Pubblicato il 19 Ottobre 2012 - 01:43 OLTRE 6 MESI FA
Una voltante della polizia

UDINE – La seconda sezione penale della Corte di Cassazione ha annullato con rinvio la sentenza pronunciata il 5 dicembre 2008 dalla Corte d’assise e d’appello di Trieste per la strage dell’antivigilia di Natale a Udine nel 1998. In secondo grado erano stati condannati all’ergastolo gli albanesi Ilir Mihasi, di 41 anni, e Saimir Sadria, di 34, per omicidio plurimo aggravato; altri due imputati, l’ucraina Tatiana Andreicik, di 33 anni, e l’italiano Nicola Fascicolo di 52, erano stati assolti.

La Suprema Corte, presieduta da Matilde Camino, relatrice Giovanna Verga, in un collegio composto anche dal giudice Piercamillo Davigo, ha accolto tutti i motivi delle difese che contestavano le condanne sia sul fronte dell’associazione mafiosa sia dell’omicidio plurimo. Il processo per la morte dei tre agenti delle Volanti della Questura di Udine – Giuseppe Guido Zanier, Paolo Cragnolino e Adriano Ruttar – deceduti alle prime luci del 23 dicembre 1998 nello scoppio dell’ordigno piazzato in viale Ungheria, davanti alla saracinesca di un negozio di telefonia, e’ quindi da rifare. Una volta depositati i motivi gli atti torneranno a Trieste. L’avvocato Alberto Tedeschi, per Mihasi, e Laura Luzzato Guerrini per Sadria, avevano proclamato la loro innocenza fin dal primo momento, quando avevano suggerito altre piste investigative da seguire.

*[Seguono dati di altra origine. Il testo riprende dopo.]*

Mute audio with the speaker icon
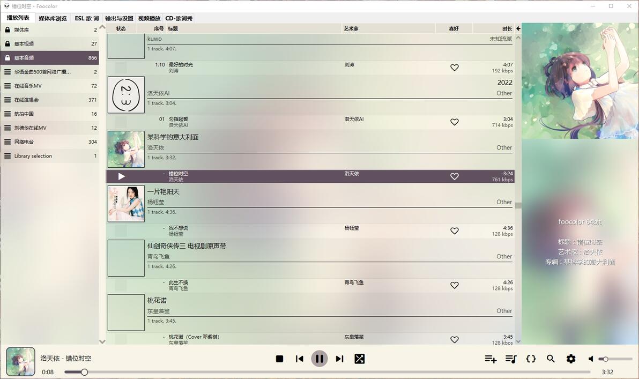The image size is (639, 379). (591, 359)
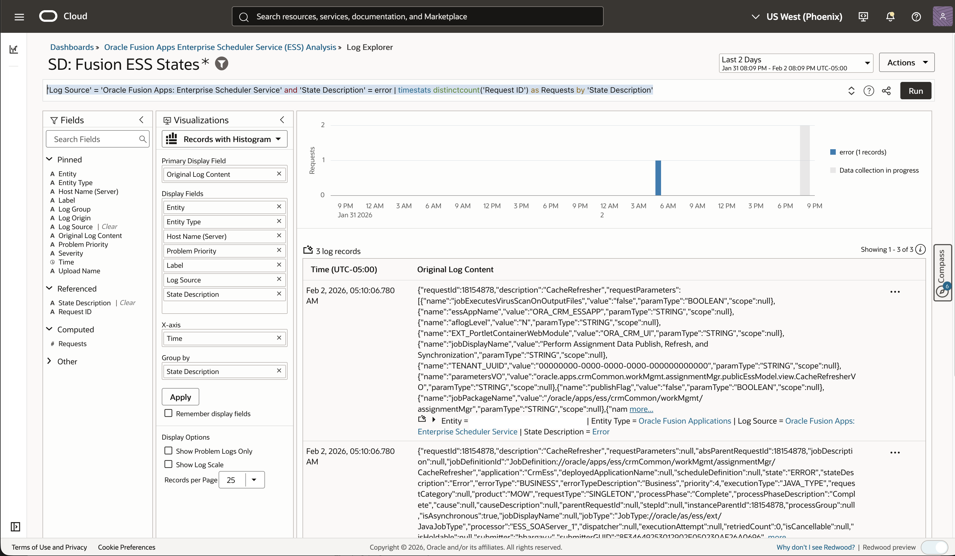Expand the Other fields section
Viewport: 955px width, 556px height.
pos(49,361)
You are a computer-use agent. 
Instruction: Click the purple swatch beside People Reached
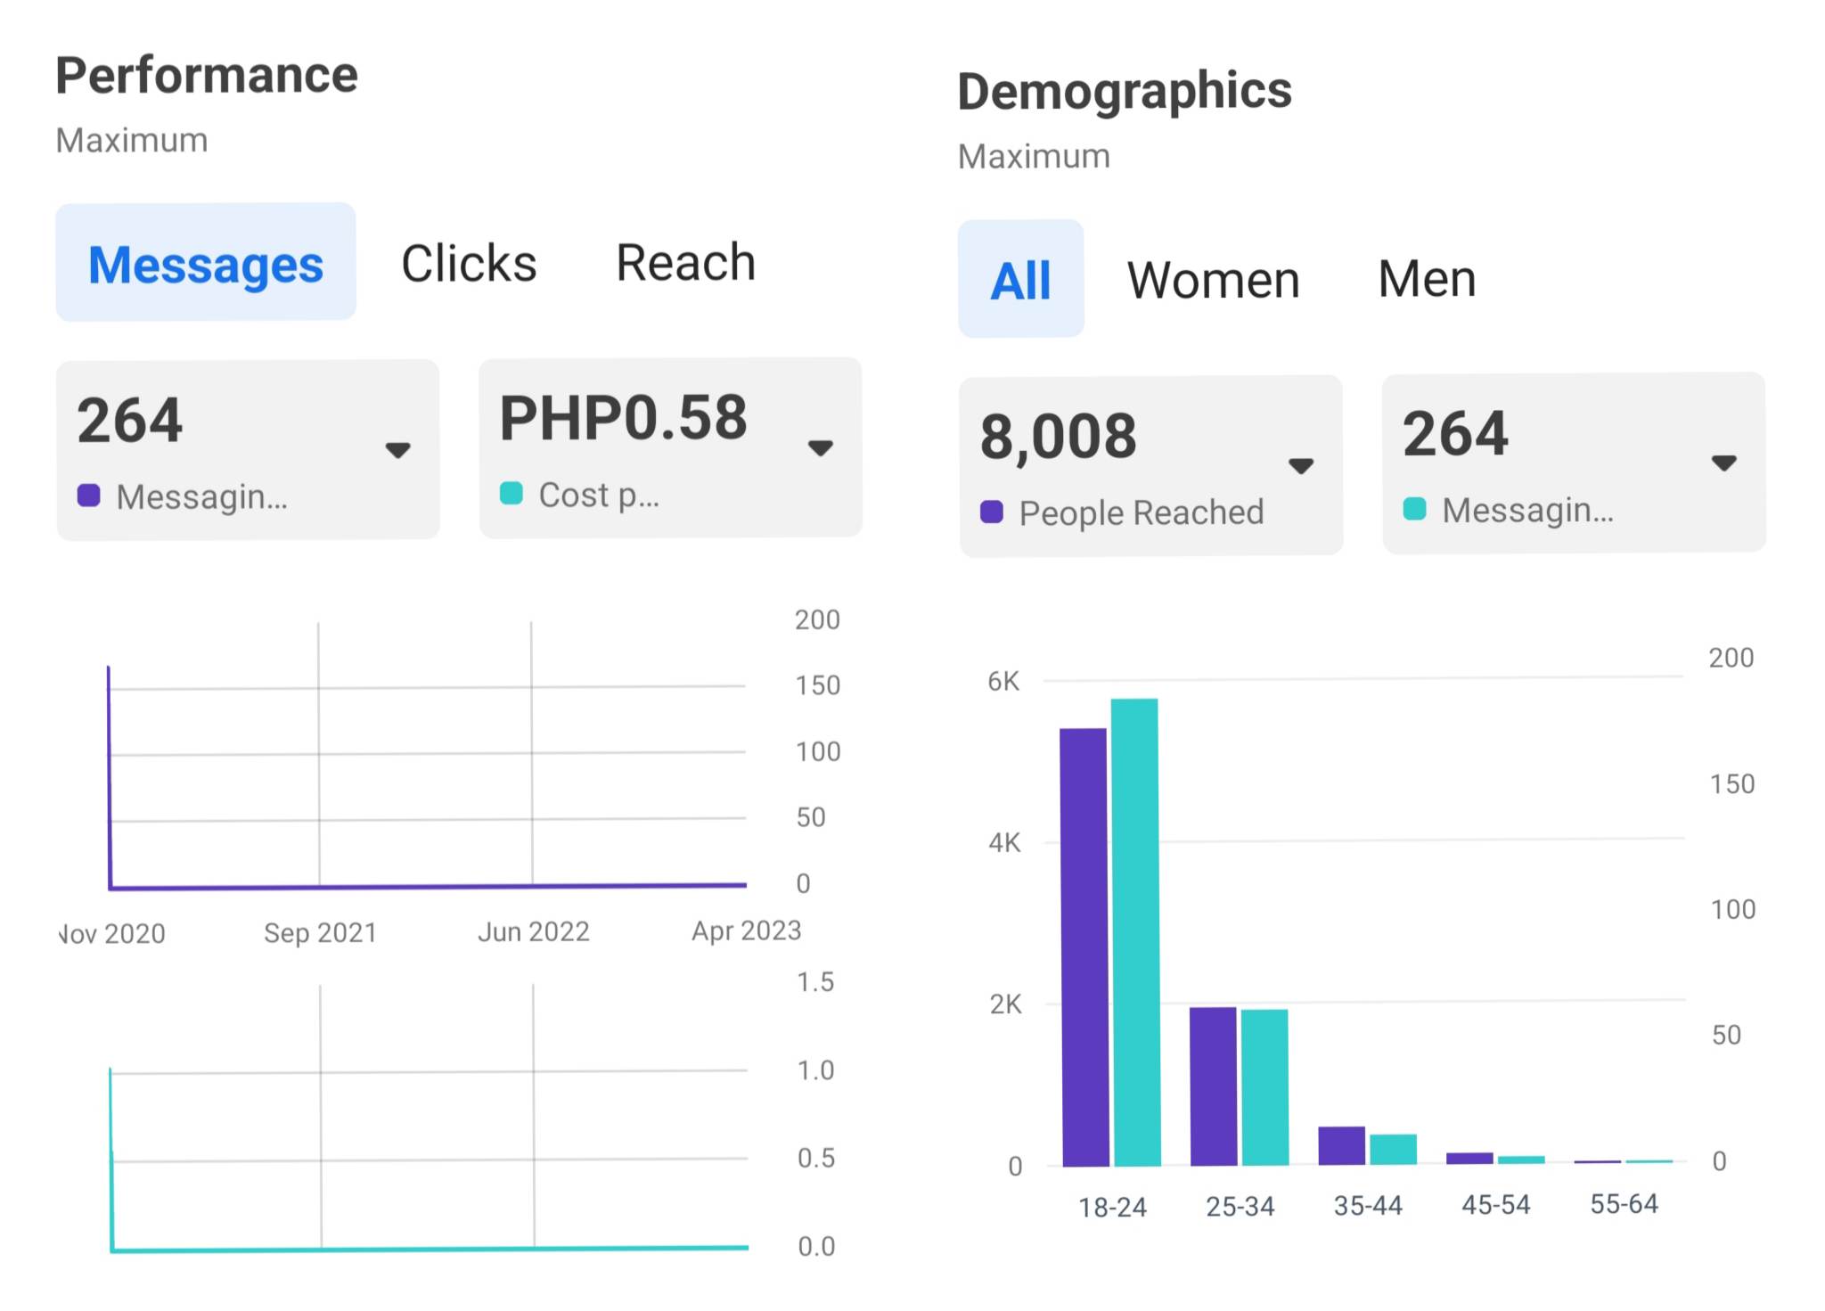click(992, 512)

La Cassazione ha fatto cadere la condanna per associazione mafiosa pronunciata anche nei confronti di Tatiana Andreicik e Nicola Fascicolo, difesi dagli avvocati Luzzato e Maurizio Miculan, oltre che dei due imputati Vincenzo Cifarelli e Vatai Sander, due posizioni ”minori” nell’ambito dell’associazione a delinquere. Lo stesso Procuratore generale Esposito, nell’udienza odierna, aveva fatto propri i motivi di ricorso presentati dagli avvocati friulani.

La bomba che scoppiò l’antivigilia di Natale del 1998, poco dopo le cinque del mattino, uccise i tre agenti, attirati da un allarme lanciato dalla vicina stazione. In un primo tempo si pensò a una vendetta nei confronti del titolare del negozio, ma ben resto questa pista venne abbandonata. Il sostituto procuratore della repubblica, Raffaele Tito, indagò sulla Udine notturna di quegli anni e portò alla luce una organizzazione criminale albanese che ‘controllava’ traffici di droga e prostituzione nel capoluogo friulano.

In sede di processo le accuse di strage non ressero al dibattimento ma rimase l’accusa di associazione mafiosa e sfruttamento della prostituzione. In sede d’appello, a dieci anni dalla strage, arrivarono due condanne per omicidio plurimo aggravato per i cittadini albanesi, considerati ”braccio armato” della cosca mafiosa, mentre la donna e l’italiano furono scagionati.